For instance, bread is upwards of $5 a loaf, milk went up 40 cents per gallon in my local store over the past few weeks, and the price of nuts are just that – nuts!
Ian LeMay, president of the California Fresh Fruit Association, recently wrote an op-ed highlighting the impacts of inflation. While he rightly took aim at the impacts facing the stone fruit industry, LeMay's comments should be a wake-up call to the state and federal policy decisions that got us here.
LeMay cites California's $15 minimum wage and a standardized 40-hour work week in agriculture as one factor. Those $15-per-hour salaries sound great right up until one is forced to pay over $5 per gallon for gasoline and cover their 20% rent increase. It impacts us all.
Related: Inflation to persist amid energy, supply woes
"As a united stone fruit industry who relies on agriculture, the time is now to understand that farming is in jeopardy and the time is now to build a plan of financial stability and longevity," LeMay writes.
He points to the industry's retail partners, incentivized to buy imported fruit and other commodities at cheaper prices. The global marketplace may give us year-round access to seasonal commodities, but there are consequences to those policies. Among them is the reliance on foreign food sources and geopolitical tensions.
We continue to hear the message that the U.S. produces the safest food in the world. Slave labor has long since been banished from the U.S., unlike other parts of the world. Yet, those low wages among our foreign competitors are why we're told it's cheaper to import fruit into the United States than it is to produce it here.
LeMay reports that shipping costs are up 100% over the past two years with pallet prices up 50% and packaging up 20% in the same period. U.S. growers and processors continue to make significant investments in cultural practices, production, and administration to find new efficiencies, but those endeavors are not without an initial cost. In the end, consumers will continue to face higher costs at the store and in restaurants as retailers continue to cite inflation as they raise our food prices.

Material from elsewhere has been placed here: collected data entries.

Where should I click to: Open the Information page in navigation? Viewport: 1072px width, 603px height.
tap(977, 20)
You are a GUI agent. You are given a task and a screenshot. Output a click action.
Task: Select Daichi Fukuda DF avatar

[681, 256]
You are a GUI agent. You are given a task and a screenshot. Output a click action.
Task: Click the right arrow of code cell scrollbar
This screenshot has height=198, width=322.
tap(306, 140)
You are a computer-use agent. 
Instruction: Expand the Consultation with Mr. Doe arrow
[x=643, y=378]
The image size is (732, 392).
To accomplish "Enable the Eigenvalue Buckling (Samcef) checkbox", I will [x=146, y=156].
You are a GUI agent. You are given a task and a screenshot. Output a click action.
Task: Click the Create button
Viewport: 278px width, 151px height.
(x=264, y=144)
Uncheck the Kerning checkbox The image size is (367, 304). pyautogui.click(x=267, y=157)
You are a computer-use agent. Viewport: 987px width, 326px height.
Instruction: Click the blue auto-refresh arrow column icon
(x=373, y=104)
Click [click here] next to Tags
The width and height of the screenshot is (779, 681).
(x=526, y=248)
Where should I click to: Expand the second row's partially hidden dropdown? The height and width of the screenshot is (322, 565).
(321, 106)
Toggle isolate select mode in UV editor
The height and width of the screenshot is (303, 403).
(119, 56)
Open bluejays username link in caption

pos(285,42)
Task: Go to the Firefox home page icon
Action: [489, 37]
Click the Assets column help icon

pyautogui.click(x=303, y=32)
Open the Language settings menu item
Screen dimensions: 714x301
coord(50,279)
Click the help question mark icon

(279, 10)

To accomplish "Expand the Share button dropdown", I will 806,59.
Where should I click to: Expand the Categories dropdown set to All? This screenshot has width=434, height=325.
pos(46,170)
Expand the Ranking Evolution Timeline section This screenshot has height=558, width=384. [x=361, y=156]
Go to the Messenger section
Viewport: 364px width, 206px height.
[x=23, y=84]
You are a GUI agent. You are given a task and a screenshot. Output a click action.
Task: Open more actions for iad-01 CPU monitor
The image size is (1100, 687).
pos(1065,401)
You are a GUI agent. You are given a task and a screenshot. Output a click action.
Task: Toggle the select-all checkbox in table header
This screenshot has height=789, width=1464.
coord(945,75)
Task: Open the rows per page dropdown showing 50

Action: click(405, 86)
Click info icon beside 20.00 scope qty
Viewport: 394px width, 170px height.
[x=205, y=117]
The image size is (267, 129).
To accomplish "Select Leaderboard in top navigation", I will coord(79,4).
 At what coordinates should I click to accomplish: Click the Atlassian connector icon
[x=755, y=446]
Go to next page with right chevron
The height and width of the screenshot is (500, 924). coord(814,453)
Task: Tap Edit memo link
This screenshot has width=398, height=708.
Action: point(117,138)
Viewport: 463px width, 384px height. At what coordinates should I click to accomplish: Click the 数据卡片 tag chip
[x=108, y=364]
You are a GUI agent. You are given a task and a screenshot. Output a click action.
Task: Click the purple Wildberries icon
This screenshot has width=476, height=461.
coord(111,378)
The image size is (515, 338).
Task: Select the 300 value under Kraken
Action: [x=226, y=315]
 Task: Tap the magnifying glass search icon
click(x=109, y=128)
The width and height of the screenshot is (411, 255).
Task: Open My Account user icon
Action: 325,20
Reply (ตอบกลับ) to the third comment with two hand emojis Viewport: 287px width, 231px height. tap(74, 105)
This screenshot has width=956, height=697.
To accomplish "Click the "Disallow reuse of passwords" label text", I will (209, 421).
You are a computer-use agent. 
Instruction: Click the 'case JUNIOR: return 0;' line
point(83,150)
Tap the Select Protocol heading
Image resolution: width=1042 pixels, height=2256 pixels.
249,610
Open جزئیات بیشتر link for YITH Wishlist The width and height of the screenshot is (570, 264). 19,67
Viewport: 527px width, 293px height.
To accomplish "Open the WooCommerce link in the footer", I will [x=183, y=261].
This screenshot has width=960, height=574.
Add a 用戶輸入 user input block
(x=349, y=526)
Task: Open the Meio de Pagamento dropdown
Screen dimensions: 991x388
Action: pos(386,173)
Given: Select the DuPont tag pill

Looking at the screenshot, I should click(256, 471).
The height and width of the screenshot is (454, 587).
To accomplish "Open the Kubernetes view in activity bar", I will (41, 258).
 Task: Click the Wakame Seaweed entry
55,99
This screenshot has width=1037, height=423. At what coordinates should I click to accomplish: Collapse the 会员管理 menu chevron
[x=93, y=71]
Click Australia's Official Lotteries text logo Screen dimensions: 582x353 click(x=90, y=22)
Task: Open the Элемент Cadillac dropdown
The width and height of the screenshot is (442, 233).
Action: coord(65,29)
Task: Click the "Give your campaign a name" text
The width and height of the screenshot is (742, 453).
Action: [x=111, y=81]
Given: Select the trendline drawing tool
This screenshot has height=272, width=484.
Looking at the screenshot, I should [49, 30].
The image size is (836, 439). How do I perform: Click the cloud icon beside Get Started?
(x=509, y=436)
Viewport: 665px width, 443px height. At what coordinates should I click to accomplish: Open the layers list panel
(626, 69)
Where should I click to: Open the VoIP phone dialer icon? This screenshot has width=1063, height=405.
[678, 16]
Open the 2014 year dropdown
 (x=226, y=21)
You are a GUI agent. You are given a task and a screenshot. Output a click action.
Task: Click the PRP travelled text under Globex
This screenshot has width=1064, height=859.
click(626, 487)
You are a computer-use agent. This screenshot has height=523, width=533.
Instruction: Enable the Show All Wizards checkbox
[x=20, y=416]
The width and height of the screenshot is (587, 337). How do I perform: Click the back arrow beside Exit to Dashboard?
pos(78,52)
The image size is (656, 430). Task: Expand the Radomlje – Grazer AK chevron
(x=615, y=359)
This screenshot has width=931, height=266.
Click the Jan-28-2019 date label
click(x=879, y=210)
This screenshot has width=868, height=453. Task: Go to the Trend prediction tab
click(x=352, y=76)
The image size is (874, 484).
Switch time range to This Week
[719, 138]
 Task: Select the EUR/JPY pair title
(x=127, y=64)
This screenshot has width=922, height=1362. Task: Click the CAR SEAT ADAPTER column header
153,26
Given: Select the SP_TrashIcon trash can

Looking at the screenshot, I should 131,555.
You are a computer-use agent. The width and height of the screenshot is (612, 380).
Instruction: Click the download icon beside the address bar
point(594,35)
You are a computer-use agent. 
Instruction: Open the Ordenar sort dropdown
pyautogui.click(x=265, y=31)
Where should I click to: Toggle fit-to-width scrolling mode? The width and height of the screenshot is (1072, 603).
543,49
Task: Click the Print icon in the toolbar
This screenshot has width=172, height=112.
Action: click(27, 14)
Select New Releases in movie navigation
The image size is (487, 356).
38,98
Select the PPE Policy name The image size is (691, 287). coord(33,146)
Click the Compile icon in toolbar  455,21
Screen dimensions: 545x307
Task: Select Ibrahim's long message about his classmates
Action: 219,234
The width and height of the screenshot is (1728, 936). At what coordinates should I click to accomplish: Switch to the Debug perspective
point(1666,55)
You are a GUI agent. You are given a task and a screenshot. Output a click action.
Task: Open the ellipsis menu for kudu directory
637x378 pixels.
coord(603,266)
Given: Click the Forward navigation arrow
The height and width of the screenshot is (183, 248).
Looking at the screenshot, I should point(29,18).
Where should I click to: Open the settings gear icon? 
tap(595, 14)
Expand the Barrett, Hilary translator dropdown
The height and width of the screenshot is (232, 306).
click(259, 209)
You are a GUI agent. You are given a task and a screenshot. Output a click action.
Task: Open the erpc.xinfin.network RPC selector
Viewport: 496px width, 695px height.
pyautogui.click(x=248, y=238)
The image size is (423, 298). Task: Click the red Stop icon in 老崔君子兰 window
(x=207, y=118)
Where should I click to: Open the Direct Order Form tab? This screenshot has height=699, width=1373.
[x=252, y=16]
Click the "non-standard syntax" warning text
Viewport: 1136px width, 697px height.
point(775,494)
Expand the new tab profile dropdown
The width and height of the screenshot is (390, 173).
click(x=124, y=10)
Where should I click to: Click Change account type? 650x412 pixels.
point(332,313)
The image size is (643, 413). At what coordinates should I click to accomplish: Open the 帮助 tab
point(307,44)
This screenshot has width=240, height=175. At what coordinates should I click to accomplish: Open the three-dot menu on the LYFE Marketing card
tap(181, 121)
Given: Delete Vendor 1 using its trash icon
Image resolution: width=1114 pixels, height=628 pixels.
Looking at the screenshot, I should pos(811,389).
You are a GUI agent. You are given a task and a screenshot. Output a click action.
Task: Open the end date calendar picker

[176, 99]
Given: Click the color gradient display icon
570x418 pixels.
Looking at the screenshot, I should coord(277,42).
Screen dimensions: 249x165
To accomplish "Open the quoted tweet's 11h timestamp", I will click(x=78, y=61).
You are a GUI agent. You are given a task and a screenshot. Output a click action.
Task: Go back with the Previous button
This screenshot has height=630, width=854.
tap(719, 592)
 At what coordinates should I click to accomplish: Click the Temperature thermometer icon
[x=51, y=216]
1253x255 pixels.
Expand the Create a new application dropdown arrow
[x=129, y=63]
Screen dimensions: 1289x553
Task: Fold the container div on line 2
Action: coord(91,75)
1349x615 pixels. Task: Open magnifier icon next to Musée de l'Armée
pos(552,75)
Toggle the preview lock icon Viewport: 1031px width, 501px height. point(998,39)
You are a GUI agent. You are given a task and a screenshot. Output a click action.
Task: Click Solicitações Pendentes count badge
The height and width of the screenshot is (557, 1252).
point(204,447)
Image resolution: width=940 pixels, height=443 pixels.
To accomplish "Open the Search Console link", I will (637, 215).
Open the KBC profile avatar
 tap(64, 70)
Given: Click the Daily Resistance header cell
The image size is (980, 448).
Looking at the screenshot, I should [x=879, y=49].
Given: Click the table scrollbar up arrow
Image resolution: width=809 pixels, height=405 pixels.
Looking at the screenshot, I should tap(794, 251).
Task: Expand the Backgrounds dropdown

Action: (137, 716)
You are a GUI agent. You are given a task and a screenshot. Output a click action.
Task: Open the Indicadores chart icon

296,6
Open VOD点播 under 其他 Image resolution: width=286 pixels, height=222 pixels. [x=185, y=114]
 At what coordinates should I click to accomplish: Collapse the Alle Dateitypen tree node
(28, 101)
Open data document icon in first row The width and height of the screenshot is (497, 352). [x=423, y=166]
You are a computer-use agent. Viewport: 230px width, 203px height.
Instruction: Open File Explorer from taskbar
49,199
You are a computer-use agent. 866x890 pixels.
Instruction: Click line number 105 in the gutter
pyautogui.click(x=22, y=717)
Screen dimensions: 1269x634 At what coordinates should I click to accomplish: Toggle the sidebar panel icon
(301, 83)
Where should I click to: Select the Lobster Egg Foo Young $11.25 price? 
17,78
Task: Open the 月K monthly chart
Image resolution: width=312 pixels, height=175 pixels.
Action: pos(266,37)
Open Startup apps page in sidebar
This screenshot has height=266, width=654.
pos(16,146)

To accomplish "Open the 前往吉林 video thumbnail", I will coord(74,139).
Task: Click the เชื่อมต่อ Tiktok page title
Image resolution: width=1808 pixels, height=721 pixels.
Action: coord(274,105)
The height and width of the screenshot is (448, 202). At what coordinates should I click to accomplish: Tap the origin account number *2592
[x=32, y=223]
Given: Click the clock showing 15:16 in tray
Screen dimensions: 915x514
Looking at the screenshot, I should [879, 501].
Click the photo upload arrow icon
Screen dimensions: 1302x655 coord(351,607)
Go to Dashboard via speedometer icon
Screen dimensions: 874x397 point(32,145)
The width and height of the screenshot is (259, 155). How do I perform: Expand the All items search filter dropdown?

Related: Fertilizer shortages due to Russia-Ukraine conflict may hit U.S. growing season
The United States is in a precarious situation. The recent spike in gas and diesel prices did not happen in a vacuum, nor did fertilizer cost increases happen without cause. They happened because U.S. policy does not support U.S. interests.
Farmers and consumers are being squeezed by failed public policy and selfish politicians who's only reaction to our woes is to smile and rub their hands together on national television.